WASHINGTON – Wednesday marks a monumental day in U.S. history. Exactly 44 years ago on March 29, 1973, the last remaining American troops withdrew from Vietnam, and President Nixon declared “the day we have all worked and prayed for has finally come.”
Many veterans were treated poorly upon returning home because the war was unpopular, and they blamed the tragic situation in Vietnam on the troops.
But 44 years later, those veterans are finally receiving official recognition thanks to efforts from Indiana Sen. Joe Donnelly.
Donnelly co-authored the Vietnam War Veterans Recognition Act (S. 305) with U.S. Sen.
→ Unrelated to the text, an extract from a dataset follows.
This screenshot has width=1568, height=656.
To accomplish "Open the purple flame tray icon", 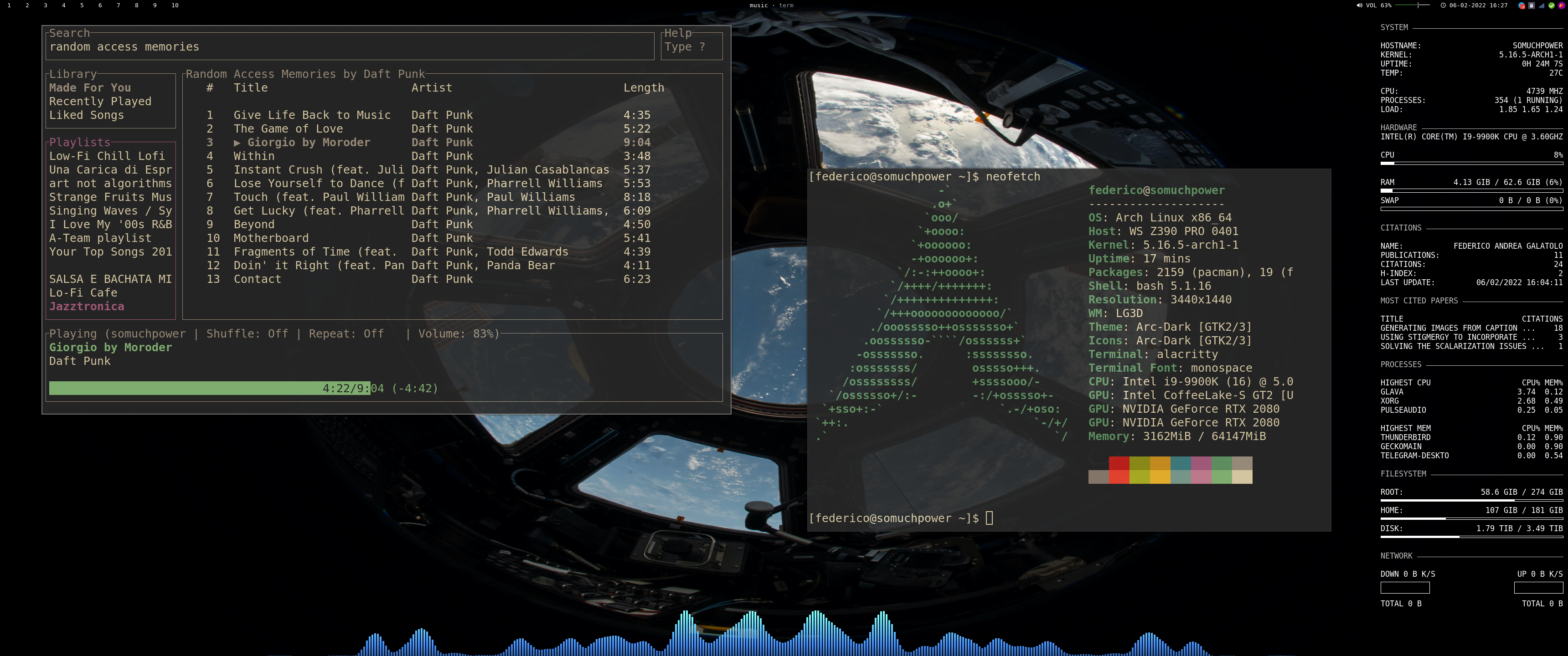I will coord(1561,5).
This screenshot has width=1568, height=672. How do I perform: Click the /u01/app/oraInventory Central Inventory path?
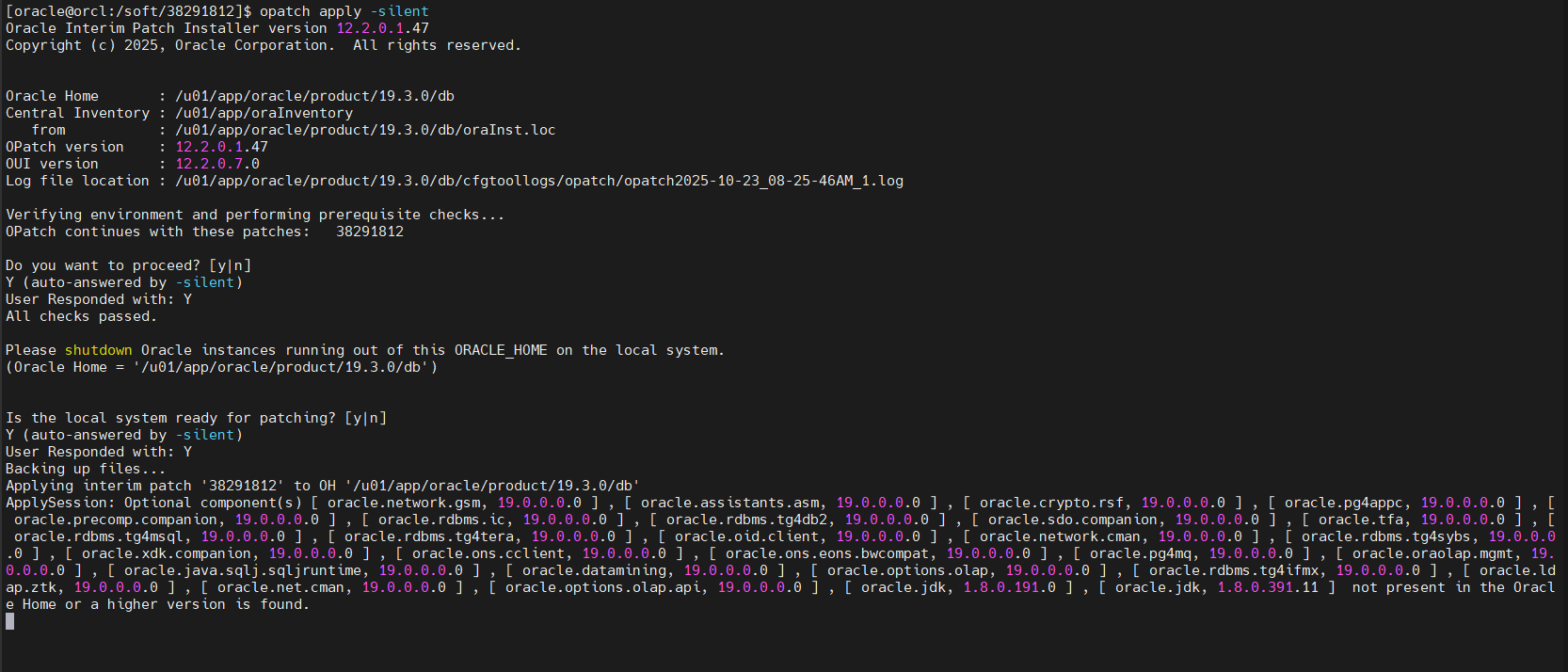click(x=264, y=113)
Pat Toomey from Pennsylvania.
The Senate approved the bipartisan bill on February 8, and it was approved by the House on March 21. President Trump signed the bill into effect last night.
Tonight I'm proud to sign S. 305, which encourages the display of the U.S. flag on National Vietnam War Veterans Day tomorrow, March 29th. pic.twitter.com/IetZyMD4F9
— President Trump (@POTUS) March 29, 2017
The bill designates March 29 as National Vietnam War Veterans Day, and it encourages Americans to display the U.S. flag.
Donnelly released the following statement about the bill:
“At the end of the war, many of our Vietnam veterans didn’t receive the welcome home or the recognition they deserved. This bipartisan bill would help our country honor this generation of veterans who taught us about love of country and service and who deserve to be honored for their selflessness and sacrifice. I’m glad to work with Senator Toomey to promote Vietnam Veterans Day.”